- _TASK ITEM_
Please retype, word for word, the line containing "Task: Switch to the Entities tab" and every line after it through the end of the records, leaving out all pictures.

- _DATA RECORDS_
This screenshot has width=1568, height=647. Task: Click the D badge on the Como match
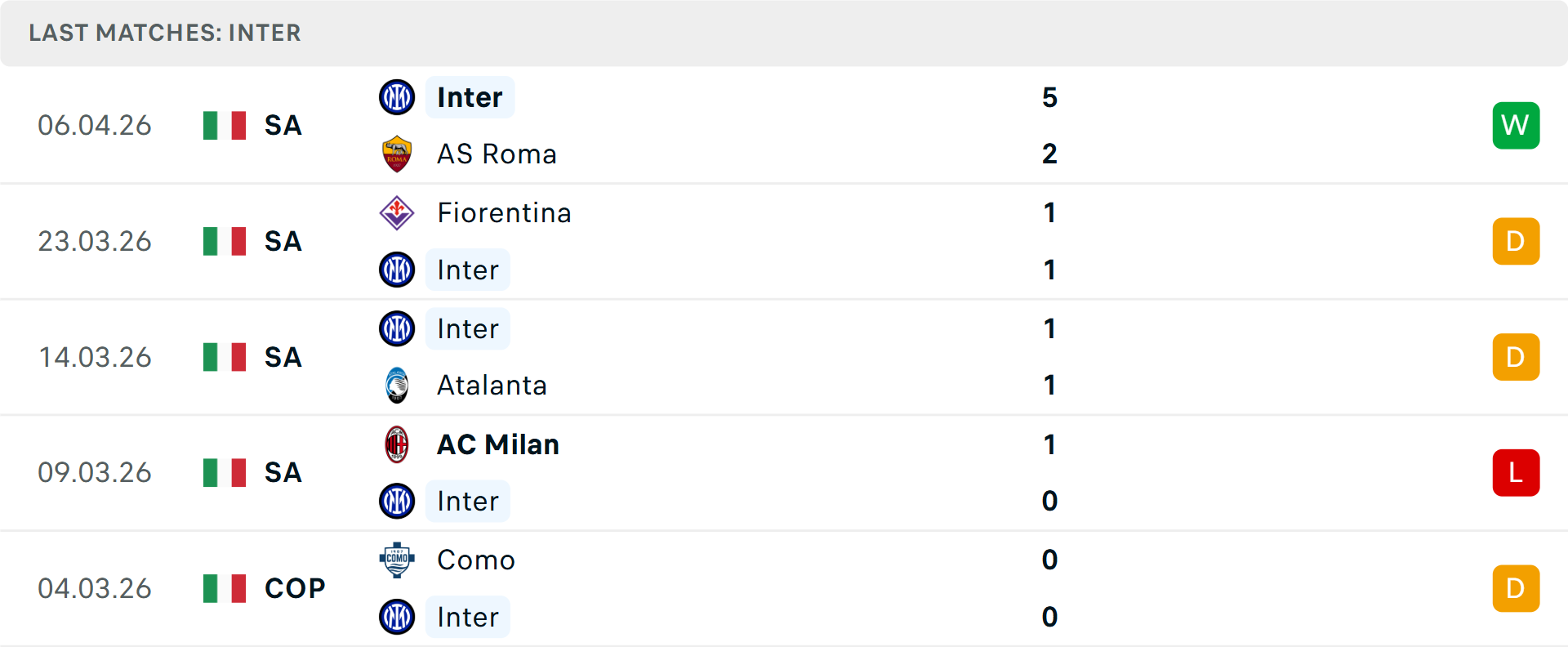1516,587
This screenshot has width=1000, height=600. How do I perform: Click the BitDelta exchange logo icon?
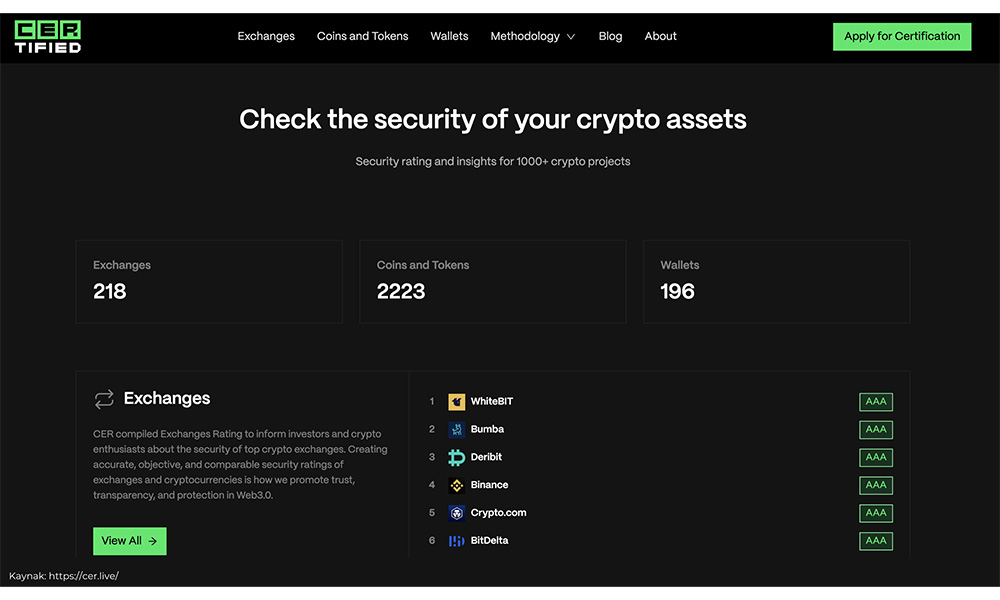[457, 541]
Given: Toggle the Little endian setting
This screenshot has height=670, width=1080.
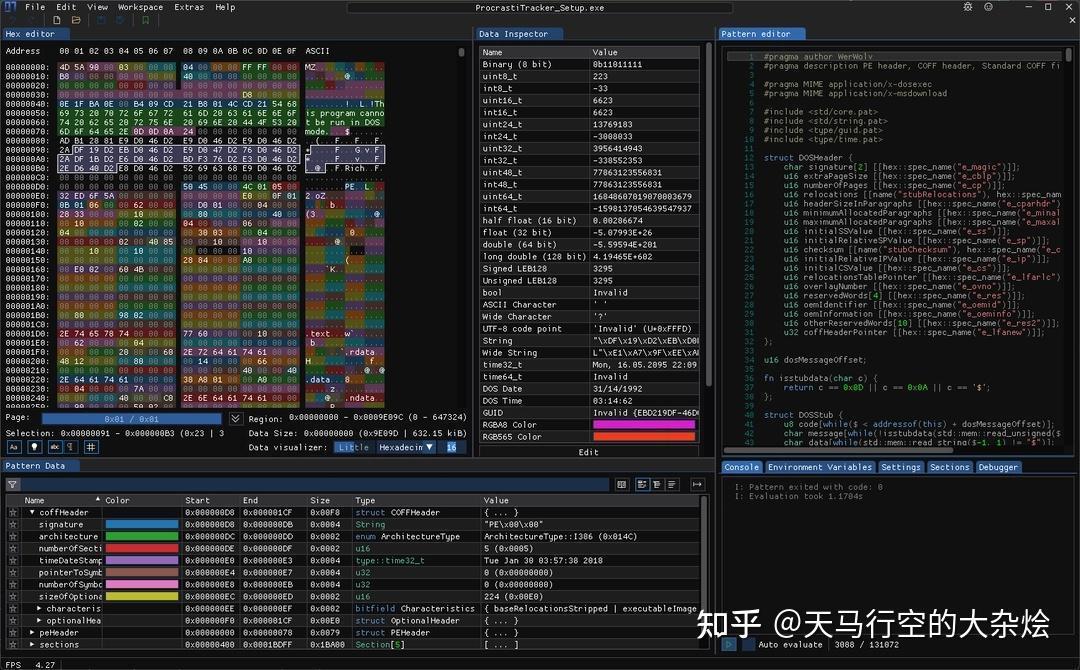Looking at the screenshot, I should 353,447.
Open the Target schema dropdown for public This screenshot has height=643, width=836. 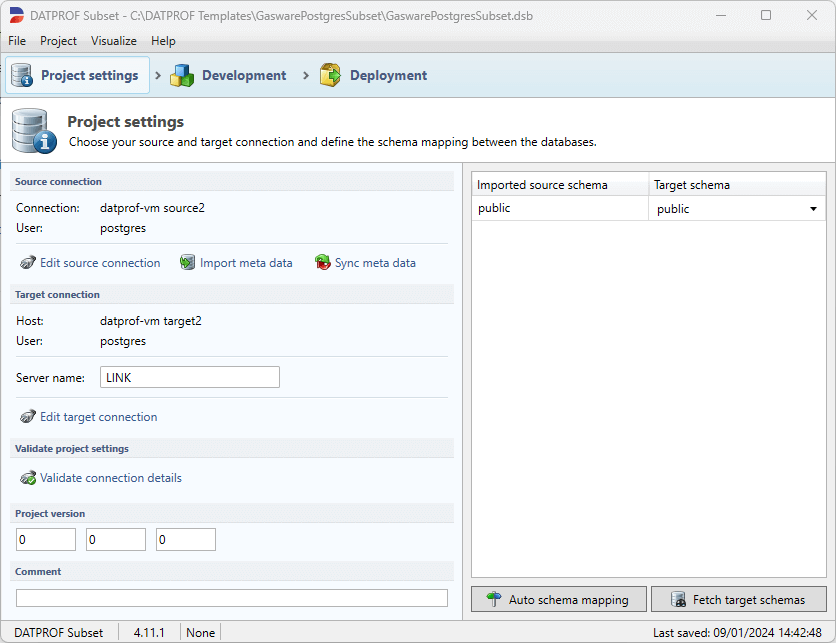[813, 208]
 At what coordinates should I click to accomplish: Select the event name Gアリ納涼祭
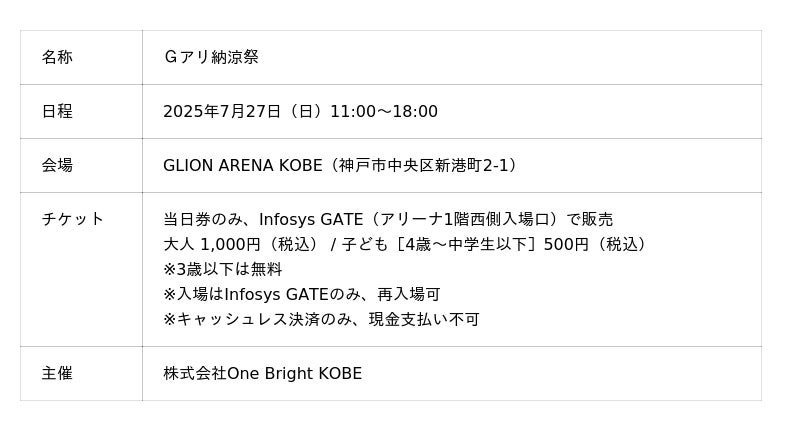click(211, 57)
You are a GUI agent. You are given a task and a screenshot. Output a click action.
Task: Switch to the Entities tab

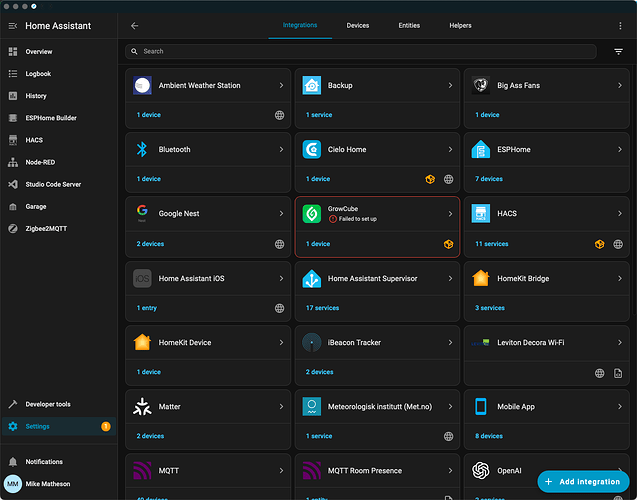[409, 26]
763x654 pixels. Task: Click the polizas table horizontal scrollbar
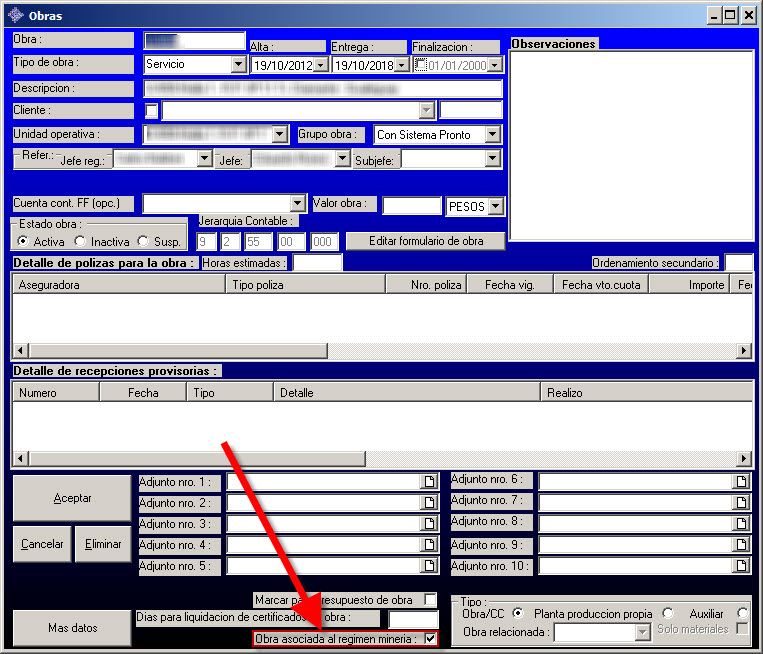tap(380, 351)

- _TASK RESULT_
Task: Switch to the Entities tab

[409, 26]
763x654 pixels. Task: Click the polizas table horizontal scrollbar
tap(380, 351)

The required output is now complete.